The Limit Login Reloaded plugin provides a fast way to shut down hack bots that are trying to guess a password.
Backup Your WordPress Site
It is important to automatically create a daily backup of your website. Any catastrophic event that takes the site down can be recovered from with a backup.
There are many backup solutions but the one that I have found to be immensely useful is called UpdraftPlus WordPress Backup Plugin. UpdraftPlus is trusted by over two million users, it’s a well regarded choice.
It can be configured to email the backups every day or send them to a cloud storage location like Dropbox.
I once accidentally removed all the theme layout files from a site, completely removed the look of the site.
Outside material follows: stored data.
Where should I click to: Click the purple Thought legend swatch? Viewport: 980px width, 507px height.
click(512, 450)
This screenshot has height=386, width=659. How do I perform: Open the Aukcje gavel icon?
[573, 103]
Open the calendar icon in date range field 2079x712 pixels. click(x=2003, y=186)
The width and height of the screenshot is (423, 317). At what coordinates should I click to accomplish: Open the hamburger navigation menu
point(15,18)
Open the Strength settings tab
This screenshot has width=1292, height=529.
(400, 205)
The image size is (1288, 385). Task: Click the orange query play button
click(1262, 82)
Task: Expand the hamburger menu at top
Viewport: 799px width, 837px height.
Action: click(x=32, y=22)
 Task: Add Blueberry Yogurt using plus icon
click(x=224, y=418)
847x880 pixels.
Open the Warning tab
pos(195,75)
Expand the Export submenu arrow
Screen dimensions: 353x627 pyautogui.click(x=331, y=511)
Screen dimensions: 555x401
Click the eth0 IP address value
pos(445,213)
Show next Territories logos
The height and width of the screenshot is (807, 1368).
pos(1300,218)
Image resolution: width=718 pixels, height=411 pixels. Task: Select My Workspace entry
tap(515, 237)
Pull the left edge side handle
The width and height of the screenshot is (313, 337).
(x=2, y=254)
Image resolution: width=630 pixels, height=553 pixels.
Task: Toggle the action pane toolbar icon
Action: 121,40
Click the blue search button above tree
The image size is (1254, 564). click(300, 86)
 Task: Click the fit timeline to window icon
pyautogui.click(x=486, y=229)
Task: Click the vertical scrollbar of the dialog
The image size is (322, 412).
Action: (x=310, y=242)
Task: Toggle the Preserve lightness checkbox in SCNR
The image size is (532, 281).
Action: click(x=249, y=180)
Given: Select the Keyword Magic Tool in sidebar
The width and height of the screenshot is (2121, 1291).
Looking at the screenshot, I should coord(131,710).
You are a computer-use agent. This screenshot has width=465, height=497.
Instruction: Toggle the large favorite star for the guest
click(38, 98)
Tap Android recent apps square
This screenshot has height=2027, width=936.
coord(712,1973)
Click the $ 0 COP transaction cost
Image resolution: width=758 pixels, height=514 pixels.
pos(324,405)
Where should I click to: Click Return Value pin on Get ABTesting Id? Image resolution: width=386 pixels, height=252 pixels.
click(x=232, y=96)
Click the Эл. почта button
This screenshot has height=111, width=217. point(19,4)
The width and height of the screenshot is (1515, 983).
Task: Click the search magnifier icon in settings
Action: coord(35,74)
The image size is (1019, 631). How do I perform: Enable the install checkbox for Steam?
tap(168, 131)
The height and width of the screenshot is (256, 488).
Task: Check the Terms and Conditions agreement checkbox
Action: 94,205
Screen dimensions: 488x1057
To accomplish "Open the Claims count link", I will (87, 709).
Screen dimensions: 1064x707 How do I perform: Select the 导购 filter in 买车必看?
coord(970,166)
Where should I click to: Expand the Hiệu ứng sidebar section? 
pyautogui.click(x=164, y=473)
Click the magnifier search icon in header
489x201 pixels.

But I was able to restore the site to exactly how it was before by using an UpdraftPlus backup. It was easy to do and I was so thankful.
Update all Themes and Plugins
It’s important to always update all themes and plugins. WordPress provides a way to update all plugins automatically, which is convenient for publishers or businesses who don’t log in and do updates often.
By enabling the autoupdate feature a publisher can be assured of having the most up to date software. Having an out of date plugin is one of the leading causes of being hacked.
There are reasons not to enable the autoupdate feature, but the negatives tend to happen rarely. For example, an updated plugin might be incompatible with other plugins.
But for sites that don’t change frequently, the autoupdate feature is probably a good thing to enable.
Beware of Abandoned Plugins
A final warning about abandoned plugins. Some plugins can continue to work years after they’ve been abandoned by their developer. What can happen is that these old plugins may contain a vulnerability. But because they are abandoned, it will never get fixed.
Another issue is that hackers sometimes buy the old plugins and update them with malware and viruses.
Check all your WordPress plugins to make sure that they have not been abandoned and appear to be updated on a fairly frequent basis.
Protect Your WordPress Site from Hackers
For many sites, simply taking these small steps to secure a website is enough to keep the sites from getting hacked. The free versions of these plugins provide an extraordinary amount of protection and the premium versions give even more protection.
There are many security type plugins and some of those have actually contained vulnerabilities themselves. Wordfence and Sucuri are in my opinion top choices for WordPress security.